- Opening Delimiter -

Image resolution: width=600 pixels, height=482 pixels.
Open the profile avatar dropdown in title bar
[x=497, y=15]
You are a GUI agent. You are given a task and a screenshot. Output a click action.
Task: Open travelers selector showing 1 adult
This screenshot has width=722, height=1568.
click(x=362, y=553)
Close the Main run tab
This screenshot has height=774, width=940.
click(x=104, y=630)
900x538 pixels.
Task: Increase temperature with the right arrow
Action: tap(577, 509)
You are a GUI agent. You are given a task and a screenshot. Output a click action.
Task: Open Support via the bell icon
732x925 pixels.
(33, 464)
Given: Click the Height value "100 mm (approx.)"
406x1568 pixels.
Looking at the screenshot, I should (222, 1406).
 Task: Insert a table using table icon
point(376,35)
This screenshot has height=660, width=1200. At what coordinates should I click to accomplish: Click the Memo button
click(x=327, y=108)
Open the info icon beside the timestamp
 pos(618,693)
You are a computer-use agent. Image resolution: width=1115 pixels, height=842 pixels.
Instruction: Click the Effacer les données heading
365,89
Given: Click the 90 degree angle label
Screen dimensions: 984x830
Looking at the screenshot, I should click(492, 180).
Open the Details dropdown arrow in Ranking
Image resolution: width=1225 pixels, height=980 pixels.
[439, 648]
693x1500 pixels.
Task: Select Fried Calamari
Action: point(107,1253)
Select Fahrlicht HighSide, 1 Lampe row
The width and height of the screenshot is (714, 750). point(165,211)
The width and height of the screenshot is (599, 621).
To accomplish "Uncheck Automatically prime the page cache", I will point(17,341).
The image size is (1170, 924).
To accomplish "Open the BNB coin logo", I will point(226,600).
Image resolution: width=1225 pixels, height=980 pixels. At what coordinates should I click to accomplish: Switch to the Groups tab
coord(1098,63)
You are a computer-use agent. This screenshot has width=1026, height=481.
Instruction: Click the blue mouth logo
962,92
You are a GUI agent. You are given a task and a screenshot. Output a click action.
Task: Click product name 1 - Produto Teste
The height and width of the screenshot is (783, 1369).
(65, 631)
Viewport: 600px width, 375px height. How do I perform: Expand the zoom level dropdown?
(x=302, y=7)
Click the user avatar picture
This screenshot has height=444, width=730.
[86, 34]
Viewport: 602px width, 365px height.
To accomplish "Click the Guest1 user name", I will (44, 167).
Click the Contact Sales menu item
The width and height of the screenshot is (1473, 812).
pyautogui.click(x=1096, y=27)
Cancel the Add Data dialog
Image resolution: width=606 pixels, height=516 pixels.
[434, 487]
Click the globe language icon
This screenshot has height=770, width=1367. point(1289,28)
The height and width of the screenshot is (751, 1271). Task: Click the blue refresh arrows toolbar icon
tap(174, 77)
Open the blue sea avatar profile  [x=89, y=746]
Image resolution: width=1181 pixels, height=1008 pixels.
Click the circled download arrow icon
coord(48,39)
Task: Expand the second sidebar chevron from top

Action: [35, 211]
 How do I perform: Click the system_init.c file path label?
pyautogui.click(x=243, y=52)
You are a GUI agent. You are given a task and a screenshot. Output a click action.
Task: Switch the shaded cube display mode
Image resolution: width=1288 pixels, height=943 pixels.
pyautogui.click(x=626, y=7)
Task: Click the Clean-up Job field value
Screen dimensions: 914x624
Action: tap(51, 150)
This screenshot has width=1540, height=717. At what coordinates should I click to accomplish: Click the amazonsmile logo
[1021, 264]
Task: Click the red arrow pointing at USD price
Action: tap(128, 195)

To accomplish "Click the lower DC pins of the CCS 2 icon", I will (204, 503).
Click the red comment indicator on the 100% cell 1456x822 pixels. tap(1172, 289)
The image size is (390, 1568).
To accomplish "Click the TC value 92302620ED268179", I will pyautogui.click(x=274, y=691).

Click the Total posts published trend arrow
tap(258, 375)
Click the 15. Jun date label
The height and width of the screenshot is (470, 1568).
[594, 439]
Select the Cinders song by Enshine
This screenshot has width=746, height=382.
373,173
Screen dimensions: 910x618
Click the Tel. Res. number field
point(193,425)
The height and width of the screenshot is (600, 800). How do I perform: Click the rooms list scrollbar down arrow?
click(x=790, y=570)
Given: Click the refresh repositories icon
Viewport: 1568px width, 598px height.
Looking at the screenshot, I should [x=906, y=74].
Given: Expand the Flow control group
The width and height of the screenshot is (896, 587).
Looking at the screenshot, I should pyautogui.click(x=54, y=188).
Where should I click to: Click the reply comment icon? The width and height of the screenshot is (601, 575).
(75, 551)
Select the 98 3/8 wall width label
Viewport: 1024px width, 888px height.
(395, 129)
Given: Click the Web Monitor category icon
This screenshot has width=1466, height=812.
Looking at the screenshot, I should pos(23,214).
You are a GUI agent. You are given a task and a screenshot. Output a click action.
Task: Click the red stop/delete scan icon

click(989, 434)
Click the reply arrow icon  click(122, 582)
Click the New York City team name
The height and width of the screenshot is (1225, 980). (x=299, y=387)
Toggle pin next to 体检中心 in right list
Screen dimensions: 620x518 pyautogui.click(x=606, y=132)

- Closing Delimiter -

> Task
Once you find the line with "406x1568 pixels." above, print it and every line after it up to and including the line with "Given: Click the 90 degree angle label", exactly as written and nothing else.

> Response
406x1568 pixels.
Looking at the screenshot, I should (222, 1406).
 Task: Insert a table using table icon
point(376,35)
This screenshot has height=660, width=1200. At what coordinates should I click to accomplish: Click the Memo button
click(x=327, y=108)
Open the info icon beside the timestamp
 pos(618,693)
You are a computer-use agent. Image resolution: width=1115 pixels, height=842 pixels.
Instruction: Click the Effacer les données heading
365,89
Given: Click the 90 degree angle label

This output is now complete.